To start, please, imagine a long string of expletives muttered under my breath as I stomp back home leading a screeching J, and maneuvering a rather large, heavy, and full wheeled trash can.
OK, so here goes the Michael Corleone paraphrasing: Just when I thought we could go out again, I have to pull him back again.
There we were, two happy pedestrians taking the trash on a for-now sunny day, and out of nowhere came the famous “he’s on a shock collar” German Shepherd. The loud, sharp squeal and the sudden tensing of muscles (even though the dog was about 100 yards away) made me turn, mutter and paraphrase with enough alacrity to belie my chronic joint pain and difficulty in moving.
The change in direction and acceleration had to be achieved while checking for vehicles (those two STOP signs and one speed limit are doing nothing to help matters with the shitty driving around here,) and guiding J towards our garage while soothing his nerves.
We waited a few minutes. I took this time to text the landlord and tell him what was going on. He responded to me with the same concern and interest that he responded to all you lovely readers when you texted him on the same subject. (HUH? I didn’t text your landlord, crazy middle-aged mother of J who is on The Spectrum…oh…wait…I SEE!!!! Ha ha ha…I get it…he didn’t reply because we didn’t text him…get it, get it…go on with your soapbox performance for today.)

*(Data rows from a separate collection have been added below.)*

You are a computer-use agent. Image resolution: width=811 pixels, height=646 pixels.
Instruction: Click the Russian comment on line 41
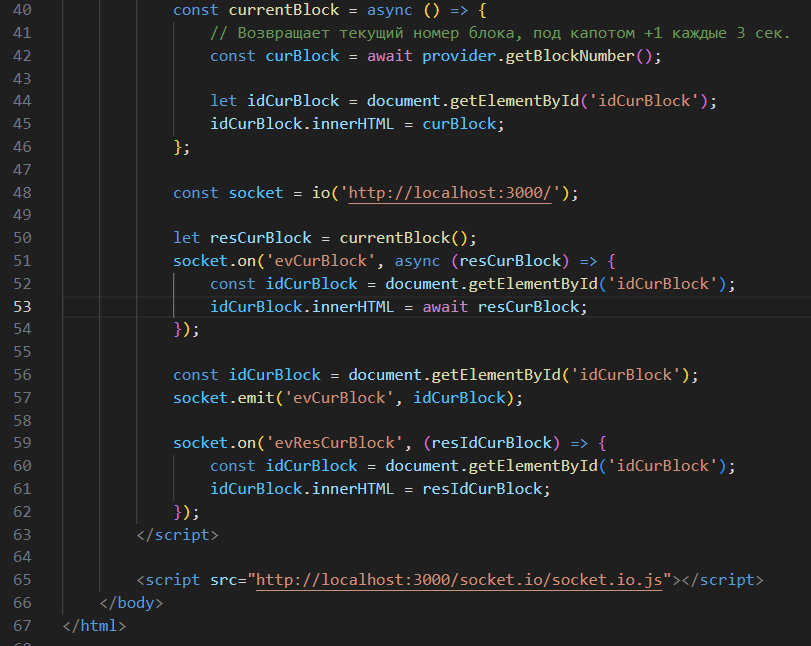500,33
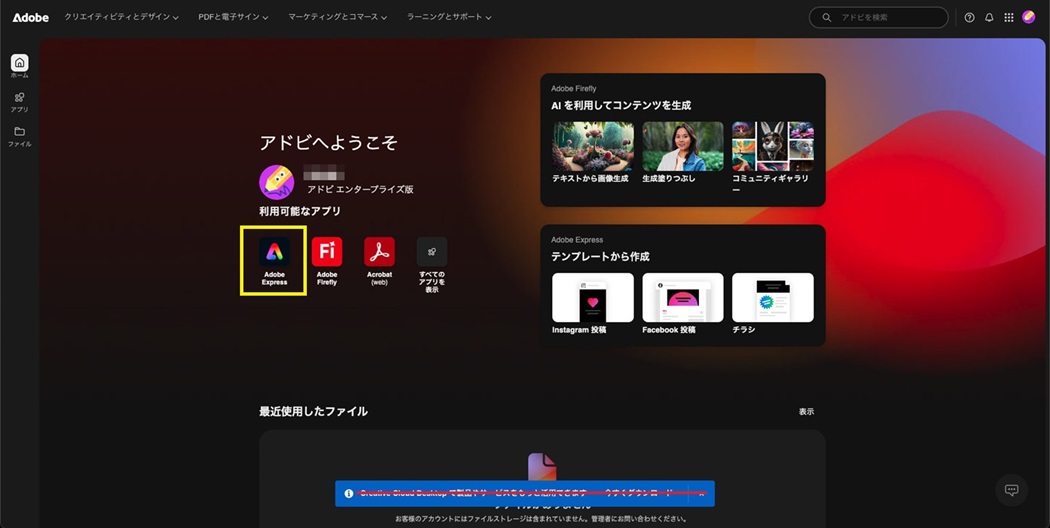This screenshot has width=1050, height=528.
Task: Select the テキストから画像生成 thumbnail
Action: 592,146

J had been happy. Seriously happy! He was wearing his new Panama hat, the sun was shining, the breeze was warm and lovely. Suddenly we were back in the garage and he kept shuffling his feet, looking anxiously at the street where the dog had been.
We ventured out once more. In J’s hand was our gas bill, crumpled. He ironed it out hurriedly on top of the trash can lid so I wouldn’t be upset. I told him that didn’t matter. We just checked for the stamp, that it hadn’t been torn, and I returned it to him so he could put in the mailbox.
We looked around, saw no dogs, and back we went. Of course, by this point J is just super vigilant. Any bark from a distance, garage door opening, sudden step makes him look over his shoulder. We deposit the trash in the dumpster, look before crossing and head to the mail room.
As we go along I remind J that I have his back. I will do whatever it takes to help him if he’s anxious. I will wait, or I will walk faster. I will take out our dreaded iPhone and (with my too-big fingers and thumbs) shoot off an angry text at the parties in charge of the rules being followed. I will stand between him and dogs, cars, wild horses…you name it.
I feel his arm and shoulder begin to relax, and we stop at the corner to check for traffic. “Look left. No cars. Look right…” His shoulder and arm tense and he grips me…there is not ONE dog…there are now TWO. What are these people doing? Lying in wait? Did the first guy call and say to his buddy “hey, the freaks are out…bring your German Shepherd out, too?” I take a deep breath, tell J to walk and not look.
He walks. He tries not to look. He fails miserably. We speed up and make it back to our garage (with J frantically hitting the remote’s button so that it starts to open, closes, starts to open again, and I ask him to take a deep breath and relax because we’re on the concrete of our driveway, and that’s a sanctuary.)
J’s heart is racing. He looks at me as the garage door closes and we finally find ourselves separated from the world of dogs. I tell him it’s time for Wii, and he nods. He takes off his Panama hat, and hangs it in the hallway. He gets his step stool, and he turns on all the necessary equipment while I change my shoes.
By the time The Monkees are halfway through I’m a Believer, J has relaxed. He smiles at me, says HAPPY, and then I LOVE YOU. I smile, say HAPPY and I LOVE YOU, TOO. I add “I have your back, buddy…I will protect you.” He lets go of the step stool and, still running, hugs me. We are actually running while hugging, and this makes us both laugh…
It is, in the great scheme of things, a rather fantastic moment. J laughs heartily as I lip-sync to Huey Lewis and The News‘ Do You Believe in Love? (I’m always The News…doing all the eeehoooohs and such…)
As we make lunch I ponder what people think this is like for him. I know the property manager told me (with much fanfare) that she used to volunteer with kids who have Autism. I also know that she, too, has let her dog rove around leash-less. I know she addresses people not picking up after their dogs, but I also know she never tells them that the lease states dogs have to be on leashes. I know, heaven help me, that I come across as an annoying whiner who thinks her kid’s rights override the rights of the other tenants. I can hear her saying “the lady in unit such-and-such complained that…” If the issue had been addressed as “the terms of your lease state that…” this wouldn’t be such an issue; because it is “the lady that lives in unit such-and-such” it becomes sour grapes from a hag who gets disability checks for her son.
I decide to let it go. Well, not really. I decide that I have documented it, and I will use this when it’s time to break our lease to move away. Not in a combative manner, but in a “hey, there’s this that I have expressed concerns about, and hasn’t been addressed” manner.
The moment that was bad is gone. The moment that sucked is over.
It doesn’t mean it wasn’t bad for J, or that it won’t suck when it happens again.